Country Spotlight: Amid Privatization, U.S. Banks Return to Turkey

After many years of doing little business in Turkey, U.S. banks are looking to this country of 62 million people as a new link in their emerging-markets networks.

J.P. Morgan & Co., Bankers Trust New York Corp., and BankAmerica Corp. are boosting currency and securities trading there as well as other activities related to capital markets.

They are also eyeing Turkey's privatization program, which the government hopes will raise $4 billion to $5 billion in revenues this year. Banks that receive a government mandate to advise the privatization of public entities could pocket millions of dollars of fees.

"U.S. banks are obviously looking to get some privatization mandates," said Gary Kleiman, president of Kleiman International Consultants Inc. in Washington. "And a lot of companies able to access international markets where borrowing is cheaper are using U.S. banks as a syndicate."

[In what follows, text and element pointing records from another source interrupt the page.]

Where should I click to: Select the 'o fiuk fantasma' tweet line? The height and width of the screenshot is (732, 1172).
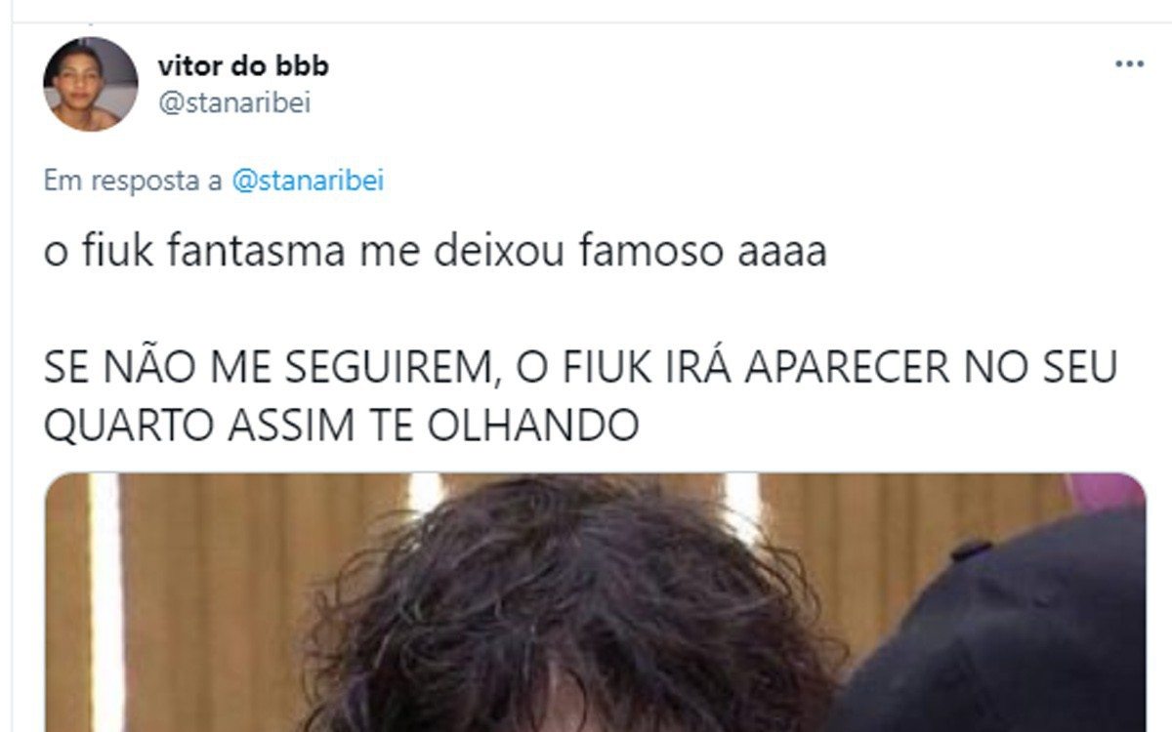[435, 253]
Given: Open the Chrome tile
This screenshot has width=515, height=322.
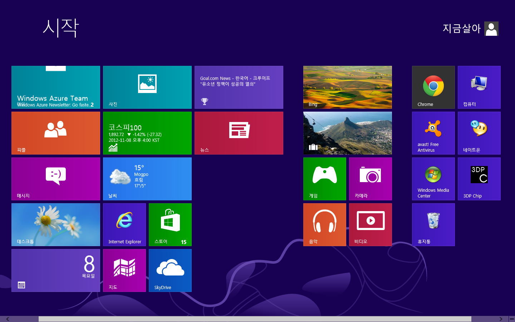Looking at the screenshot, I should point(433,87).
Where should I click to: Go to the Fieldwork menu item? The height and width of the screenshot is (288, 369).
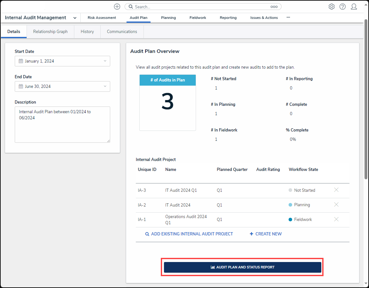point(198,18)
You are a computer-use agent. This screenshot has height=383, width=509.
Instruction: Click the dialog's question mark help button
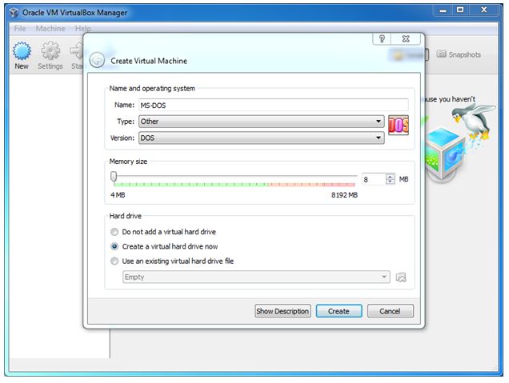tap(383, 38)
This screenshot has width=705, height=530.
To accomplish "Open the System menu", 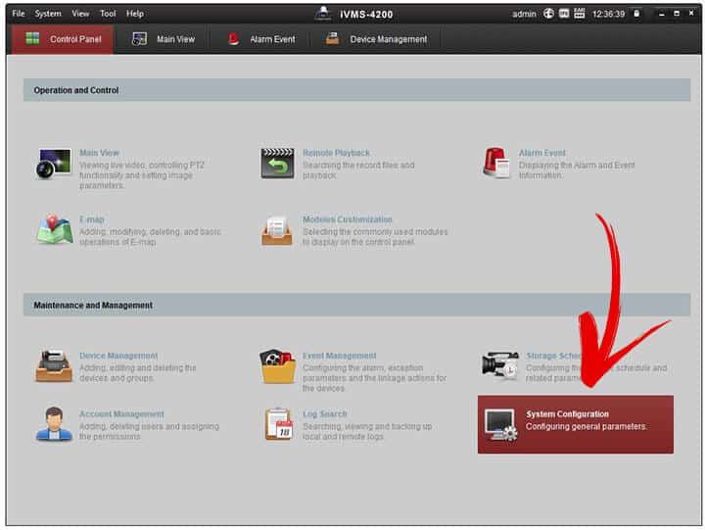I will (x=48, y=14).
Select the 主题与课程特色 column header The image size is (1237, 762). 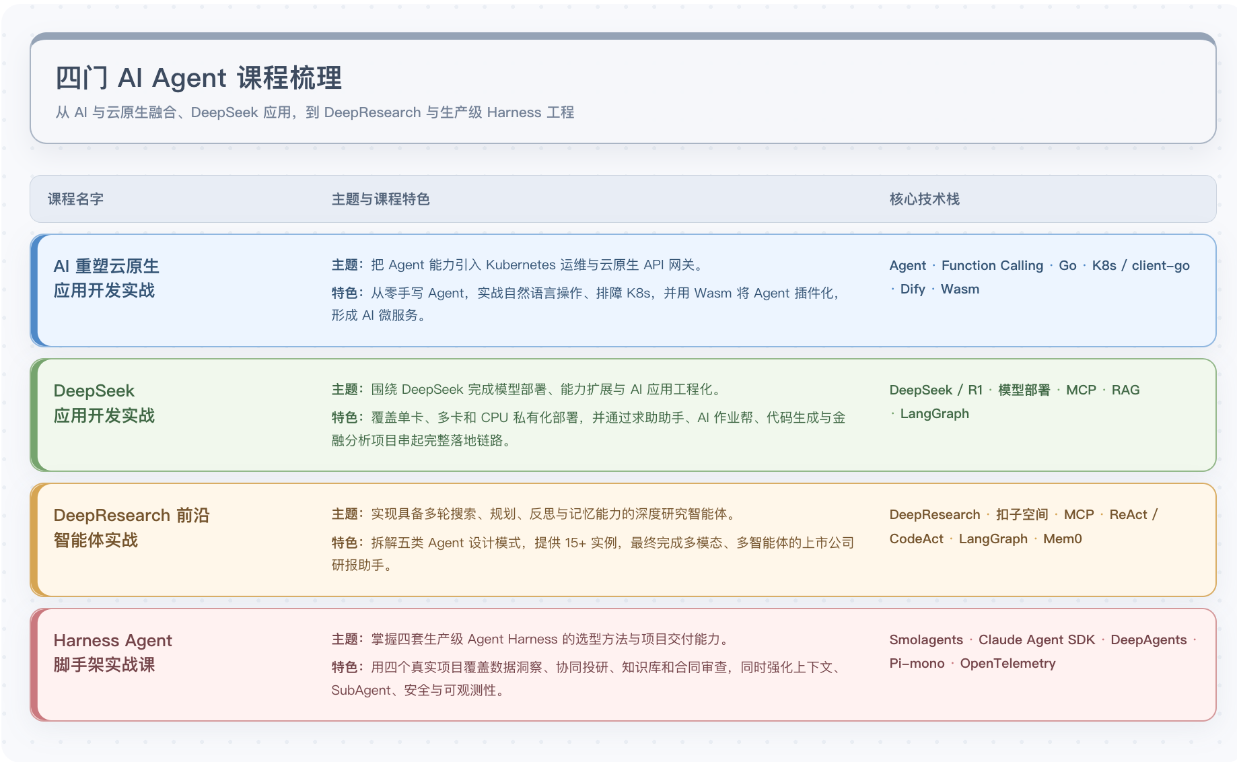pos(380,199)
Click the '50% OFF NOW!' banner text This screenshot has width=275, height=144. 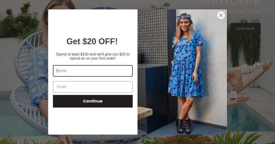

Morgan, for example, plans to significantly expand its activities in Istanbul, Turkey's economic capital, by the end of next year, most likely by setting up a locally licensed investment bank, senior executives at the bank said.

In July, Morgan helped Garanti Bankasi, Turkey's fourth-largest privately owned bank, place about $115 million in five- to seven-year notes with U.S. investors. Citicorp, which also operates in the country, has helped the same bank place two local-currency credit card-backed securitizations in the Turkish market. Citicorp also led a $50 million, five-year placement for the Efes Beverage Group with U.S. institutional investors.

Bankers Trust New York Corp., which recently opened a representative office in Turkey, plans to expand lending and other financing in the country. And BankAmerica Corp., which does not have offices in Turkey, is developing cross-border business from London.

"The Turkish market represents a key part of our emerging-market strategy," Bankers Trust said this year when it announced the formation of a London-based unit to develop banking business in emerging markets.

Bankers Trust also runs a wholly owned subsidiary in Turkey that focuses on corporate advisory services and treasury and capital markets activities. It recently acted as a project adviser and financial arranger to Trakya Elektrik Uretim & Ticaret, a joint venture consortium, and helped arrange $250 million in senior debt financing for the Marmara power plant.

Bankers Trust also helped arrange a $60 million, one-year syndicated loan for Demirbank TAS, a Turkish bank. In two other deals, Bankers Trust jointly arranged $30 million in pre-export financing for Iktisat Bankasa Turk AS and co-led a three-year senior credit facility that helped Turkiye Garanti Bankasi buy Osmanli Bankasi.

Chase Manhattan Corp., which has a longstanding presence in Turkey and branches in Istanbul and Izmir, is increasingly using Turkey as a springboard for developing business in Russia, Ukraine, and Central Asia. Meanwhile, Bank of New York Co. is arranging American depositary receipt programs for Turkish companies seeking a U.S. stock listing.

The buoyant economic outlook for Turkey, reflected by the country's booming stock market, comes despite a seemingly unending political crisis in the country and ongoing financial crisis.

The turmoil has led to high inflation-the 1997 rate is expected to be 75% - and cast doubts over the ability of many smaller Turkish banks to survive a downturn in the stock or the bond markets.

"The general feeling is that the government is going to muddle through and that the economy is going to go on," remarked Edward Thompson, senior vice president at Thomson BankWatch Inc., an affiliate of American Banker.

Still, BankWatch and others say that the outlook hardly inspires much long-term confidence.

"A key problem is that while everyone agrees on the need for change, there is still no consensus across political groups as to how things should be changed," BankWatch noted in its latest sovereign risk update.

Roughly half of all banking assets, Mr. Thompson estimated, are in the hands of the five big state-owned banks, loan quality remains poor, and many banks are still undercapitalized. In a crisis, he predicted, "established banks with access to capital markets will survive, while a lot of middle-sized banks won't get there or will be susceptible to liquidity and capital pressures.

"The gunslingers on the far end who make money from mainly from investing," he added, "will blow away in the wind."

Given the odds that Turkey's high inflation is unlikely to fall soon, Mr. Thompson said, investors and financial institutions need to keep in mind that "this is a short-term market and will continue to be a short-term market until there is a reduction in inflation."

"Banks in Turkey aren't making money on traditional lending, they making it on trading Treasury bills and in the equity market," Mr. Kleiman said.

"There's bound to be a correction in the market and although some of the banks have a cushion, there's going to be a fallout."